Nazaré (Renata Sorrah)
“Senhora do Destino” (2004)


O famoso “rir para não chorar” da imensurável vilania de Nazaré, antagonista-mor de “Senhora do Destino”, era necessário para conter os ânimos do telespectador politicamente correto. Lembrada até hoje pelo público, a diaba e ex-prostituta sequestrou a filha pequena de Maria do Carmo (Susana Vieira), matou o marido – empurrando-o de uma escada, coisa que fazia frequentemente com outros pobres coitados durante a trama – e fez de tudo para destruir a mãe biológica de Lindalva (Carolina Dieckmann).

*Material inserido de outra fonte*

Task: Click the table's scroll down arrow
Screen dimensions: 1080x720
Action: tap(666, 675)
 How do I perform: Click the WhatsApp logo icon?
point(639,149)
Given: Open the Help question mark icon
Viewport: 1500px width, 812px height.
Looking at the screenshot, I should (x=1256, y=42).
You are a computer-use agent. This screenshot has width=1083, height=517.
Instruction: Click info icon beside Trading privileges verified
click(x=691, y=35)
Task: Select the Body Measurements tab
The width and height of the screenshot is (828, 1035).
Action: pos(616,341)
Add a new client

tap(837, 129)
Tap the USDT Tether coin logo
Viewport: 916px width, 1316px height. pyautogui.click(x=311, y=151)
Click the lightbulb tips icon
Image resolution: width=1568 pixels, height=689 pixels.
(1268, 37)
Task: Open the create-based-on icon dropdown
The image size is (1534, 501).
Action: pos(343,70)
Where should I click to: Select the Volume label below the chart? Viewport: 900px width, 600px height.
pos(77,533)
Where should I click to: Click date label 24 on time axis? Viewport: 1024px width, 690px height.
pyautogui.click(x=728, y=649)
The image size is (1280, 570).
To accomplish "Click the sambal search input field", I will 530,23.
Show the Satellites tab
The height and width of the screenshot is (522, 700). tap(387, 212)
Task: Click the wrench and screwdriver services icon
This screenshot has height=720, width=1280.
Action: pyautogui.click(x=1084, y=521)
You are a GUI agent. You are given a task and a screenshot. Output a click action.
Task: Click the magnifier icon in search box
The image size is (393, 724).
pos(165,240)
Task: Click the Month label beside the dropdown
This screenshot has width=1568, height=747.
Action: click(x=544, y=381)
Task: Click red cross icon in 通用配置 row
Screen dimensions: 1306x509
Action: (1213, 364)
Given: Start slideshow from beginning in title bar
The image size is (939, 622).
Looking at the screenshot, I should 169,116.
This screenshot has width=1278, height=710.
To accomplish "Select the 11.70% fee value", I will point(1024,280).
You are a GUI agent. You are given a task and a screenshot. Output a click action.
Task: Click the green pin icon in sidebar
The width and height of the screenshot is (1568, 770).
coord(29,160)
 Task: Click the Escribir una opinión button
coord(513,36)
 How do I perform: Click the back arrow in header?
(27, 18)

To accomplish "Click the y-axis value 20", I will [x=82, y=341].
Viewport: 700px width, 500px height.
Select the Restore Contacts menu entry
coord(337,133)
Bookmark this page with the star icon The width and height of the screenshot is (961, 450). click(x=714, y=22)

Cômica até o diabo dizer chega – quem não lembra de vê-la olhando-se no espelho e dizendo “Eu sou um pitel!”, ou chamando o marido de “Josimerda”? –, Nazaré acabou como as demais vilãs da ala psicótica: atirou-se de uma ponte de 90 metros de altura ao ver que não tinha alternativa. Ah, o prazer de viver despreocupadamente...

Laura (Cláudia Abreu)
“Celebridade” (2003)


Ela era chamada pelo amante – um nada convincente Márcio Garcia – de “cachorra”. Não tinha palavra mais apropriada: para infernizar a vida de Maria Clara Diniz (Malu Mader), a celebridade que dá título à novela, Laura vira sua assistente e, aos poucos, começa a destruir a protagonista. Em seu currículo, estão armações, romances tórridos com gente como o mau-caráter Renato (Fábio Assunção), editor de uma revista de fofocas, e até o assassinato do empresário Lineu (Hugo Carvana). Assim como Nazaré em “Senhora do Destino”, a graça de Laura era seu jeitão “sou-bandida-com-orgulho” – até no final as duas se parecem: junto ao amante, a “cachorra” morre no último capítulo. Mas para o público a vingança foi mais cedo, na cena do espancamento dela por Maria Clara - a mocinha a pegou de jeito no banheiro de uma festa, ainda na metade da trama.